The task – Reproduce every line of the material below without changing anything.

Record excerpts –
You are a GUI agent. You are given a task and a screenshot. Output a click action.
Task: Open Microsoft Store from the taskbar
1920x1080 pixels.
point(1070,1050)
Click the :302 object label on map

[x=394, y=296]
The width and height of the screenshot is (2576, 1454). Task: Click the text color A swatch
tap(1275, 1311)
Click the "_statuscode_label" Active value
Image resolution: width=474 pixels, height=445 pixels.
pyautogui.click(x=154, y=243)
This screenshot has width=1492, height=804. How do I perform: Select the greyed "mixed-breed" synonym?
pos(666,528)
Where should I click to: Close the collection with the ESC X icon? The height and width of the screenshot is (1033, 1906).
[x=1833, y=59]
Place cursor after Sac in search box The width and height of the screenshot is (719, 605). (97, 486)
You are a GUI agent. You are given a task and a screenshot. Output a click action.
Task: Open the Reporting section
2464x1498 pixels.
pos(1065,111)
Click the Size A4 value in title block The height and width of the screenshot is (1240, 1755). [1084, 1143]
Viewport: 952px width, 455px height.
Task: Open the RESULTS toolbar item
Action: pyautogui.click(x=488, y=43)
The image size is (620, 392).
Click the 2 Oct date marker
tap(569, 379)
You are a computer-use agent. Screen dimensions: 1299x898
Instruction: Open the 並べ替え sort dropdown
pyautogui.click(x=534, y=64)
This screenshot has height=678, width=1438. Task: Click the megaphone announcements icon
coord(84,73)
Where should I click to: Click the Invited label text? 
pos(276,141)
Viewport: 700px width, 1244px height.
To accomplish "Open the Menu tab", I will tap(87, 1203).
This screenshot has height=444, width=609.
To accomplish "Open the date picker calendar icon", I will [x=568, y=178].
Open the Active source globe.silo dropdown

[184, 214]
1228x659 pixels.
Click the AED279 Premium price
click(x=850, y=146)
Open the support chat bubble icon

Finished answer –
You are a GUI agent. You are given a task and a screenshot. Output a click action.
Task: Open Microsoft Store from the taskbar
1920x1080 pixels.
point(1070,1050)
Click the :302 object label on map

[x=394, y=296]
The width and height of the screenshot is (2576, 1454). Task: Click the text color A swatch
tap(1275, 1311)
Click the "_statuscode_label" Active value
Image resolution: width=474 pixels, height=445 pixels.
pyautogui.click(x=154, y=243)
This screenshot has width=1492, height=804. How do I perform: Select the greyed "mixed-breed" synonym?
pos(666,528)
Where should I click to: Close the collection with the ESC X icon? The height and width of the screenshot is (1033, 1906).
[x=1833, y=59]
Place cursor after Sac in search box The width and height of the screenshot is (719, 605). (97, 486)
You are a GUI agent. You are given a task and a screenshot. Output a click action.
Task: Open the Reporting section
2464x1498 pixels.
pos(1065,111)
Click the Size A4 value in title block The height and width of the screenshot is (1240, 1755). [1084, 1143]
Viewport: 952px width, 455px height.
Task: Open the RESULTS toolbar item
Action: pyautogui.click(x=488, y=43)
The image size is (620, 392).
Click the 2 Oct date marker
tap(569, 379)
You are a computer-use agent. Screen dimensions: 1299x898
Instruction: Open the 並べ替え sort dropdown
pyautogui.click(x=534, y=64)
This screenshot has height=678, width=1438. Task: Click the megaphone announcements icon
coord(84,73)
Where should I click to: Click the Invited label text? 
pos(276,141)
Viewport: 700px width, 1244px height.
To accomplish "Open the Menu tab", I will tap(87, 1203).
This screenshot has height=444, width=609.
To accomplish "Open the date picker calendar icon", I will [x=568, y=178].
Open the Active source globe.silo dropdown

[184, 214]
1228x659 pixels.
Click the AED279 Premium price
click(x=850, y=146)
Open the support chat bubble icon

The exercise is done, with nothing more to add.